Events took a more sinister and ethically questionable turn when Laura wrote a book in the voice of one of her damaged avatars, a supposedly young male prostitute and abuse victim called JT LeRoy.  The book was a publishing sensation, and with that came fame, famous friends and backstage passes. Rather than being mortified at a lie gotten out of hand, Laura comes up with a plan to enjoy all the benefits of fame without revealing her identity - she'll get her partner's sister to play JT LeRoy while she, Laura, plays her confident British friend, Speedie, and her partner plays their friend Astro.  Altogether the three of them travel the world in the lap of luxury.  

Real people become ever more invested in, and sympathetic to, JT LeRoy's story though.  Real people have real feelings of sorrow toward made-up events. And when JT LeRoy's real identity is finally revealed they react in two ways.  The first group feel anger and hurt and being used.  The second group, decide that all is permitted in art - that Laura gets a free pass because JT LeRoy was a piece of performance art and that the fake character itself is a creation on a par with the books.

The problem with this documentary from Jeff Feuerzeig (THE DEVIL AND DANIEL JOHNSTON) is that it's basically a continuation of Laura's addiction to creating characters and manipulating feelings in others.  She is once again in the driver's seat, giving us her version of how she created the characters, her motives, her feelings and her justification.

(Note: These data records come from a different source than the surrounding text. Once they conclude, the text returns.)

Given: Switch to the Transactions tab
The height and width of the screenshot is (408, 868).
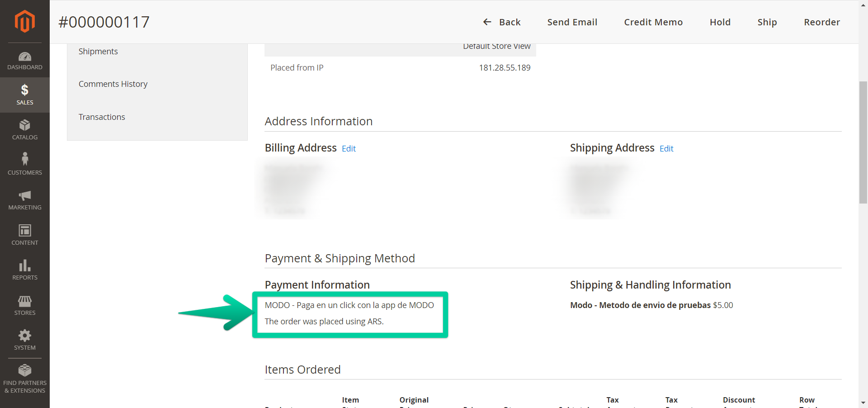Looking at the screenshot, I should pos(102,117).
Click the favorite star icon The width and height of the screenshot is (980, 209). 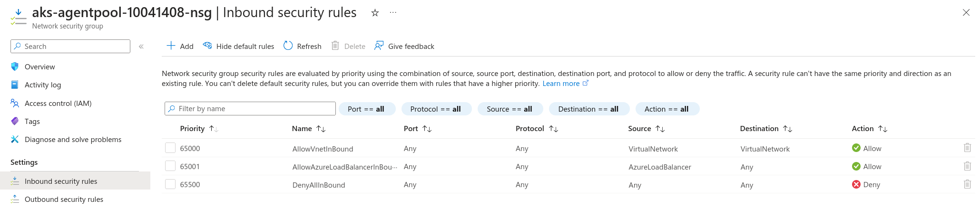pos(375,13)
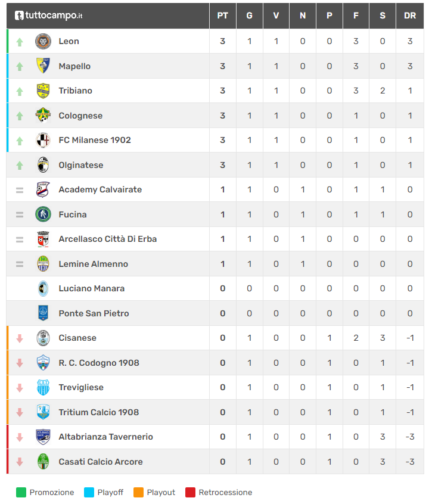The image size is (429, 504).
Task: Select the Ponte San Pietro team name
Action: coord(94,313)
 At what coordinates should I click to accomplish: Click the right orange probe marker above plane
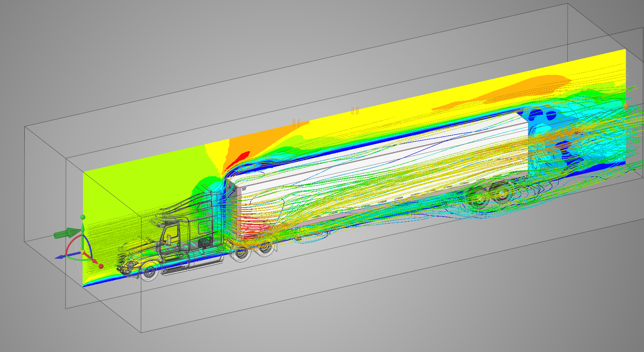355,111
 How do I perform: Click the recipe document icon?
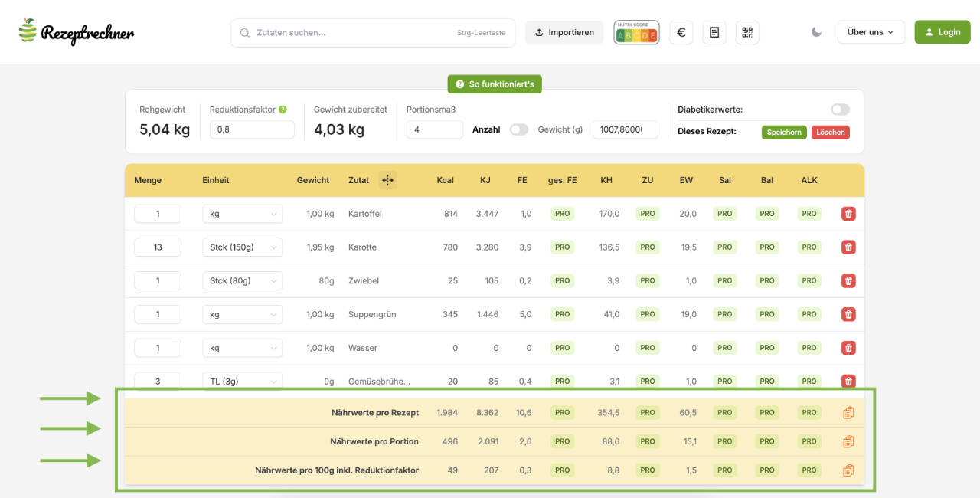coord(714,32)
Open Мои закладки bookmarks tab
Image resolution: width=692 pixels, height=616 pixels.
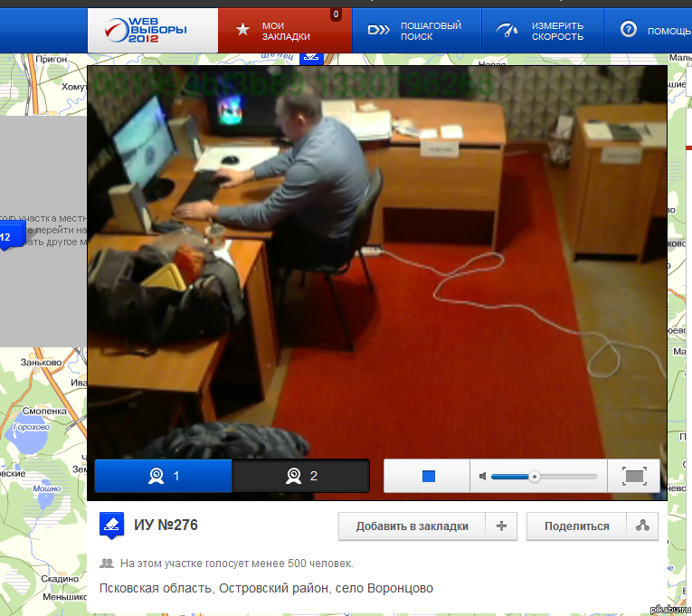click(x=284, y=31)
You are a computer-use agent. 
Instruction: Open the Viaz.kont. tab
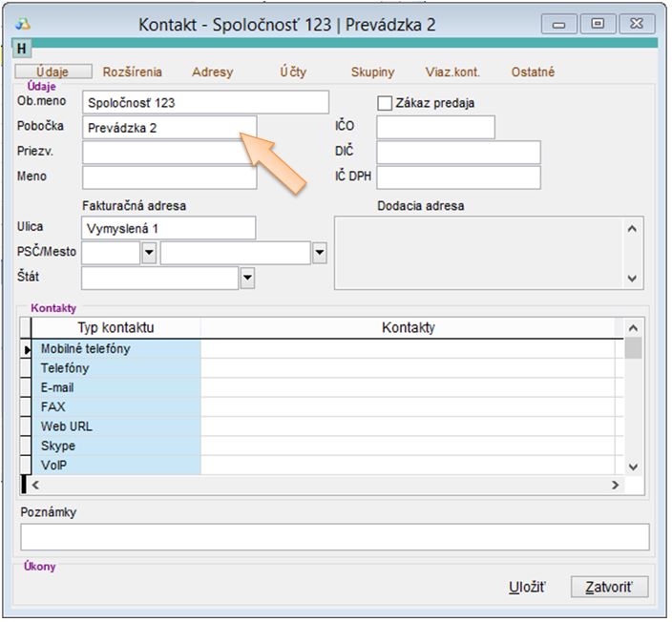click(452, 73)
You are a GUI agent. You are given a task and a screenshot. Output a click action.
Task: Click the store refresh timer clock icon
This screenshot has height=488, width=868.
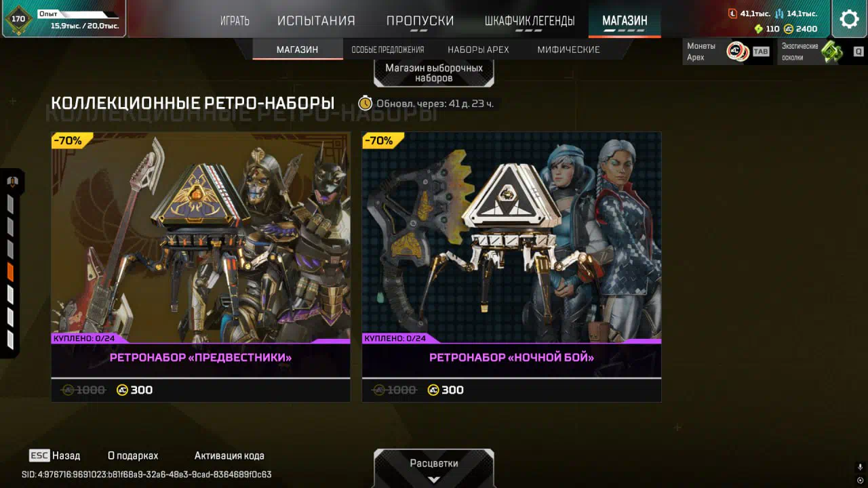366,103
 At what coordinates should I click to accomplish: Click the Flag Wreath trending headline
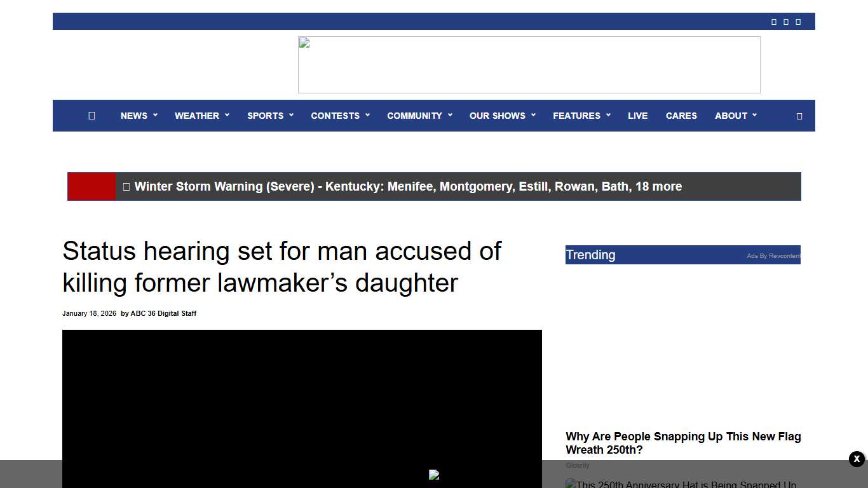click(683, 443)
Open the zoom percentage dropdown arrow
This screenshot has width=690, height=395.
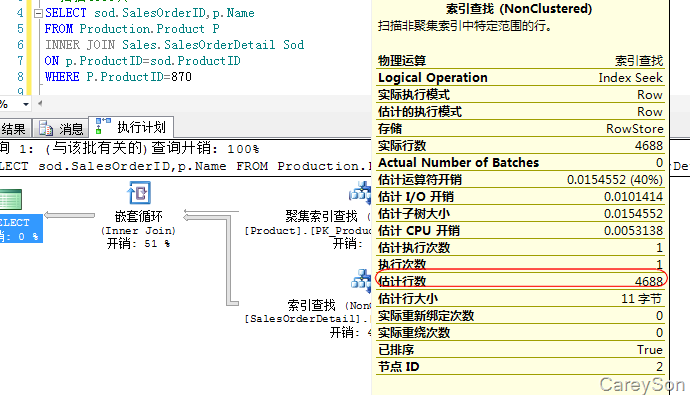point(26,104)
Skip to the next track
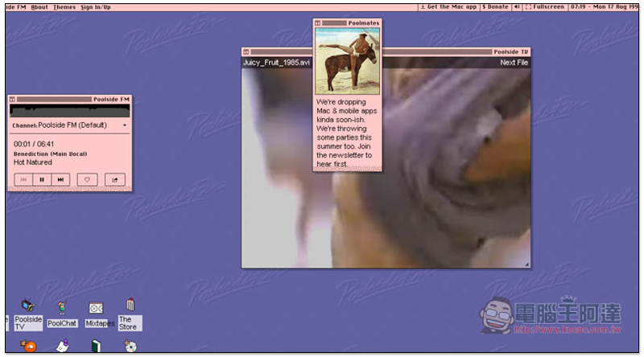 point(61,180)
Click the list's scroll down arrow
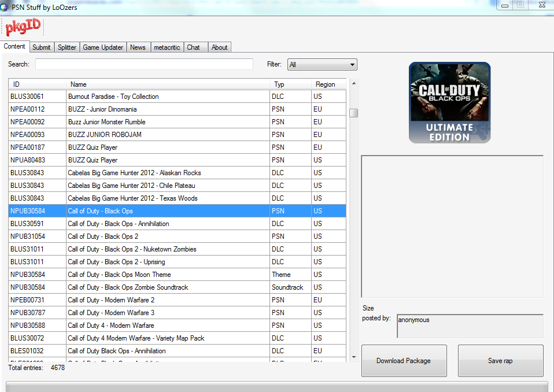This screenshot has height=392, width=554. click(353, 357)
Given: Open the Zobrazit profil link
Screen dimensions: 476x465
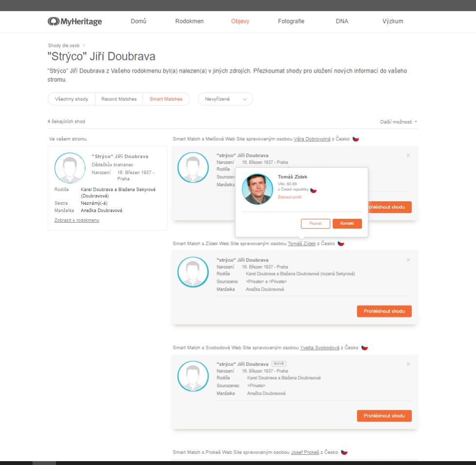Looking at the screenshot, I should tap(289, 197).
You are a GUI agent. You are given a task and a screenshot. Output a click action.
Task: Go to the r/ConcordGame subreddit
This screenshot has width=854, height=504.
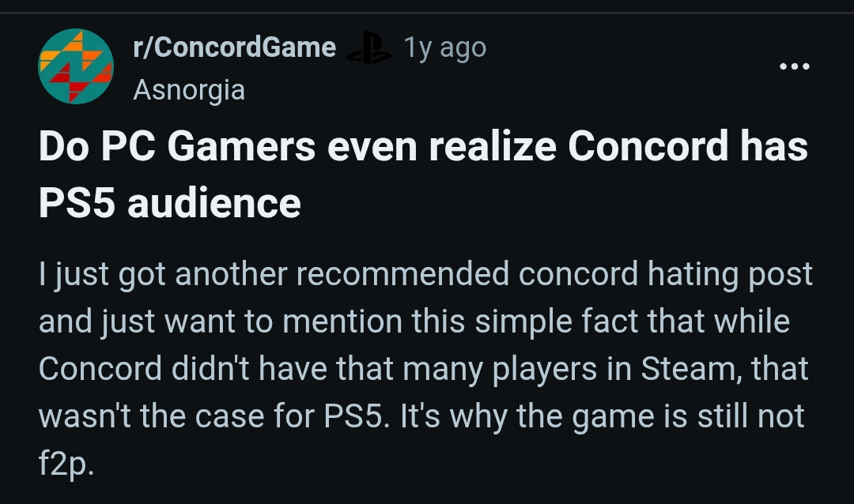[x=235, y=48]
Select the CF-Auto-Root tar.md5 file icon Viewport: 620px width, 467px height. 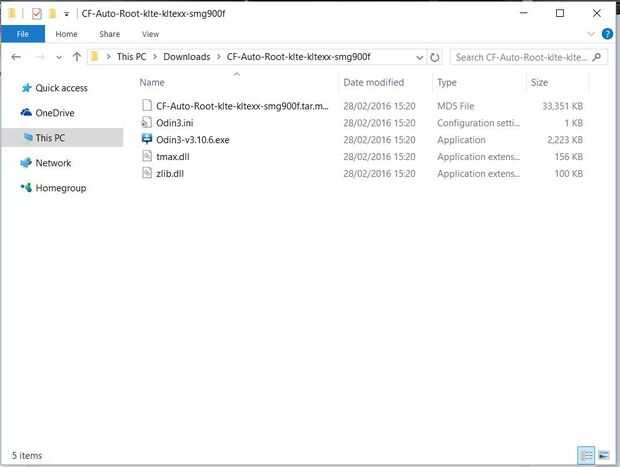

There's no regret, no empathy or sympathy for the people she used or hurt.  There's no counter-balancing voice of the abused and used. The resulting documentary therefore feels like part of the scam. A still mentally ill woman, probably with narcissistic personality disorder, continues to spin her web. She needs a lot of help but so do the famous poeple who won't face up to being swindled but still go on about the creative process. Because let's be clear:  many authors use pen-names, but when the adulation your books receive is to do with how they express your real life, and that's a lie, then this isn't art but subterfuge.  And when you pay people to play those avatars, and lie to people, and earn money from that lie, that's fraud. 

AUTHOR: THE JT LEROY STORY has a running time of 110 minutes and is rated R. The movie played Sundance and Sheffield DocFest 2016. It is currently on release in the UK and opens in the USA on September 9th.